How to drive digital innovation without alienating your consumer base


Two-thirds of consumers participating in a recent study by Broadridge say the companies they do business with need to improve the experiences they provide. In 2019, that share was just 35%.

Digitisation risks alienating retail customers who might not be ready to take the digital plunge

Why are consumers less satisfied today than they were three years ago? It’s unlikely that customer service has gotten that much worse. Instead, consumers—especially younger ones—have become accustomed to doing business with customer-obsessed companies, like Apple and Amazon. A relatively small number of companies are setting a standard for fast and efficient service, and for creating a communication experience that customers actually enjoy—exposing shortcomings in other companies’ experiences.

Some of those leading experiences are also coming from banks, but the industry at large has significant room for improvement – and that is one of the main reasons banks are rushing to go digital. Banks know that technology offers them an unprecedented opportunity to reimagine the relationships between themselves and their retail customers. It also has the potential to remake the economics of their business.

Replacing paper documents with digital forms, call centres with online help, and branch visits with remote payments and deposits are just a few of the ways banks are harnessing technology to lower the costs of servicing customers.

Due to these clear benefits, many of the world’s largest banks are in the midst of digital transformation initiatives that promise to enhance profitability while also making it easier and more pleasant for their customers to do business with them.

But as banks integrate new technology into their platforms, they face a unique and delicate challenge: innovating without alienating retail customers who might not be ready to take the digital plunge. For better or worse, our research shows more than half (56%) of bank customers still like getting paper statements and many also like speaking with the teller at their local branch. Even customers who enjoy the convenience of being able to check account balances online and make deposits with automatic apps on their phone might want to talk to a real-life person instead of a chat-bot when it comes to important questions about their finances.

How can banks use digital technology to deliver a world-class customer experience and lower costs, without alienating a potentially sizable segment of their customer base?  Here are four practical tips:

1. Banks need to take the customer experience seriously. As they incorporate new digital tools, banks should listen continuously to the “voice of the customer” for reactions. For example, banks can use customer feedback in A/B testing to roll out and perfect new technology tools and capabilities in an iterative process that ensures great outcomes and avoids overwhelming customers with sudden change.
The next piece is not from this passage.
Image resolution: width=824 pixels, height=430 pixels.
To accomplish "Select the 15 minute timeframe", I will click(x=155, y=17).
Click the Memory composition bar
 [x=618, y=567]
2. At all times banks must give their customers choices. Digital can’t be an all-or-nothing proposition for customers. To create a great customer experience, banks should give customers a place where they can easily communicate their preferences about how they want to engage. Banks can do so by providing access to customer “preference centres” prominently within their online portals, mobile apps, and even on their printed statements (using a QR code). In these centres, customers can select the channels, frequencies, and even languages that work best for them. Providing a simple way for customers to enter their preferences makes it easier for customers to do business with the bank and makes them more likely to maintain or expand the relationship.
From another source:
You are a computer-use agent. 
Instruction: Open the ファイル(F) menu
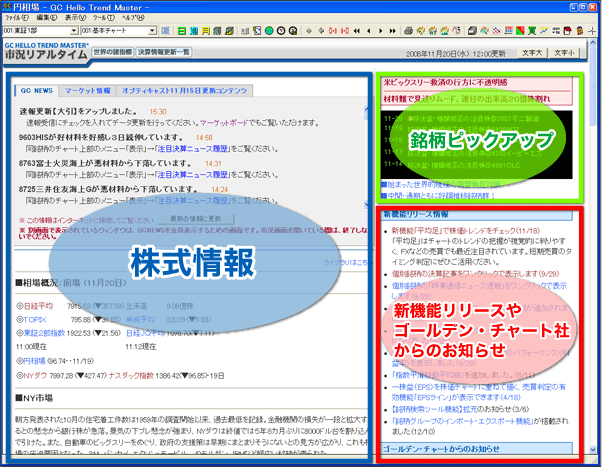pos(17,18)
3. Personalisation should be a top priority. Digital tools can help customers bank more easily and efficiently. What technology can’t do is replace the human interaction these customers like to receive when visiting a bank branch or talking to a representative on the phone. For that reason, banks must make it a goal to imbue their new, omni-channel models with some form of personalised experience. There are many tools that banks can use to personalise the customer experience, including better leveraging the customer data as well as incorporating personalised videos and artificial intelligence applications that help the bank provide exactly the right content, through the right channel, at the right time.
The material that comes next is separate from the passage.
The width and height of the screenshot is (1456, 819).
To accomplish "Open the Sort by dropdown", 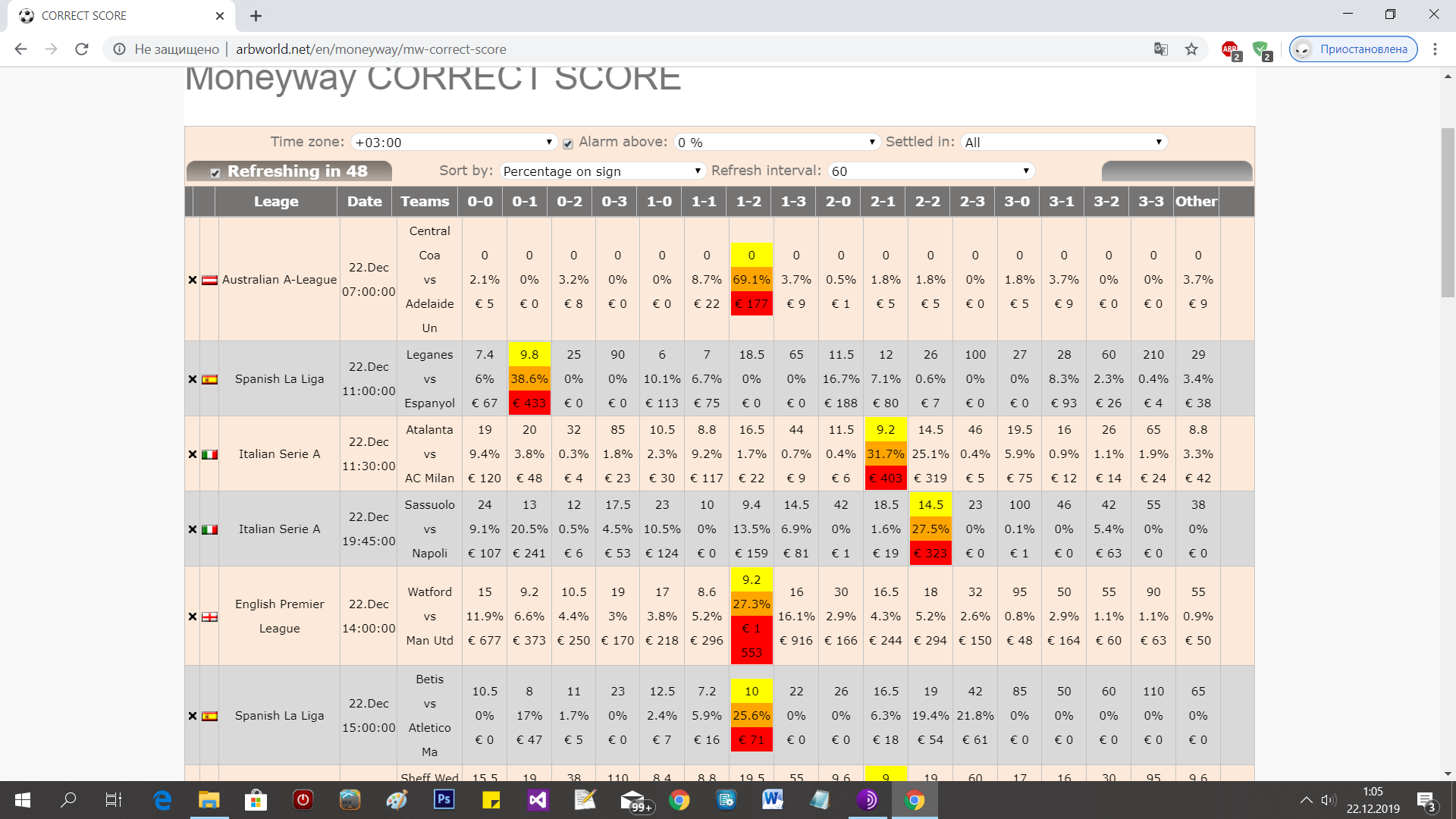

4. Getting the switch to digital right isn’t easy and requires a new way of thinking. Fortunately for banks, they now have a host of capable partners ready to help. Not too long ago, outsourcing any technology may have run counter to corporate culture for a bank. Security was the main concern, especially the risk that third-party technology could open the door to criminals looking to drain accounts and hackers looking to steal customer data. Today, those concerns have been largely addressed. It’s broadly accepted both in banking and the technology industry that the best tech providers have security capabilities that match or even exceed those of big banks. At the same time, innovation over the past decade has made outsourcing much easier and has helped banks reduce their operating costs. Cloud computing, software-as-a-service (SaaS), and APIs that connect systems are making enterprise technology more “plug and play”, allowing banks and other businesses to select the best platforms and providers and seamlessly integrate them into their overall platforms.

By working with these external partners, banks have a unique opportunity to apply innovative technology to bring their customer experiences more in line with CX leaders while simultaneously lowering costs. And by focusing on principles like personalisation and customer choice, they can still delight customers who still enjoy opening the mail or making a trip to the local branch.